MCX silver tick size and contract specifications
Silver has a slightly different structure because it is priced per kilogram, not per 10 grams.
| Contract | Lot Size | Tick Size | Rupee Value per Tick |
|---|---|---|---|
| Silver (main) | 30 kg | 1 rupee per kg | 30 rupees |
| Silver Mini | 5 kg | 1 rupee per kg | 5 rupees |
| Silver Micro | 1 kg | 1 rupee per kg | 1 rupee |
A 100-tick move on Silver (main) is 3000 rupees per lot. Silver is more volatile than gold, so these moves happen faster.

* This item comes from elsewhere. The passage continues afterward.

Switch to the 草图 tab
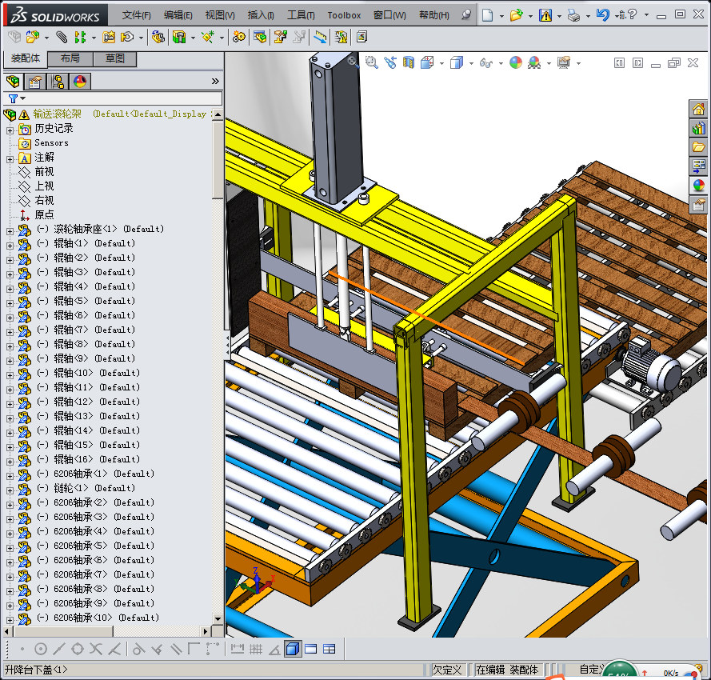The image size is (711, 680). tap(115, 58)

How tick size affects your actual trading costs
Imagine you want to scalp 10 ticks on MCX gold mini. Each tick is worth 10 rupees per lot. A 10-tick gain is 100 rupees per lot. After brokerage, taxes, and GST, your net profit might be 50 to 70 rupees per lot.
That is why retail scalpers who try to capture 2 to 3 ticks often end up net negative after costs. Understanding the rupee value per tick saves you from chasing profits that cannot cover the cost of trading.
Quick cost math for gold and silver
- Average round-trip brokerage: 40 to 60 rupees per lot
- STT and exchange charges: 20 to 30 rupees per lot
- Stamp duty and GST: 10 to 20 rupees per lot
- Total cost per lot per round trip: 70 to 110 rupees
This means gold mini scalpers need at least 8 to 12 ticks to break even. Gold main contract scalpers need 1 to 2 ticks. Silver scalpers need 3 to 5 ticks depending on the contract.
Tick size also affects stop loss placement
Because the minimum move is fixed, your stop loss cannot sit between ticks. A stop loss of 59,999.50 rupees per 10g is invalid — it must be 59,999 or 60,000. Experienced traders respect tick sizes when placing stop orders and profit targets to avoid partial fills.
For liquid contracts like MCX gold and silver, stops placed exactly at tick levels usually fill cleanly. For illiquid micro contracts, slippage of 2 to 3 ticks is common.
Common mistakes traders make with MCX tick size
Even experienced MCX traders trip over tick size mechanics. The ones we see most often include:
- Confusing tick size with lot size — tick is the smallest price step, lot is the quantity per contract
- Placing orders at impossible prices — a half-tick price gets rejected automatically
- Forgetting rupee value per tick differs across contracts — gold mini versus gold main are ten times apart
- Assuming silver ticks equal gold ticks — silver is 1 rupee per kg, gold is 1 rupee per 10 grams
- Setting tight stops inside the spread — you will get stopped out on normal bid-ask bounce
Each of these is avoidable with a minute of planning before you hit send on an order.
How MCX tick sizes compare globally
International exchanges like COMEX use a different tick structure. COMEX gold has a tick of 0.10 US dollars per troy ounce, which works out to about 10 rupees per ounce. This is much finer than MCX but also needs higher margin. MCX sizing is designed for Indian retail participation, balancing ease of access with meaningful contract value.
For official contract specifications and circulars, MCX publishes the complete margin, lot size, and tick size documentation on the regulator's site at sebi.gov.in. Verify the latest values before placing any large trade, as the exchange updates contract specs periodically.
Once you internalise the tick size math, MCX gold and silver trading becomes far more predictable. Every ten ticks is a known amount of money, and every stop or target sits at a defined price level.
Frequently Asked Questions
- What is the minimum tick movement on MCX gold?
- The minimum tick for all gold contracts on MCX is 1 rupee per 10 grams. For the main 1 kg contract, this equals 100 rupees per tick.
- Is MCX silver tick size different from gold?
- Yes. Silver is priced per kilogram, so the tick is 1 rupee per kg. Gold is priced per 10 grams, with a tick of 1 rupee per 10g.
- How does tick size affect day traders?
- Tick size sets the minimum profit or loss per trade. Smaller ticks mean tighter scalping opportunities but lower rupee value per movement.
- Can MCX change tick sizes?
- Yes. The exchange can update tick sizes, lot sizes, and margins through official circulars. Always check the latest contract specs before trading.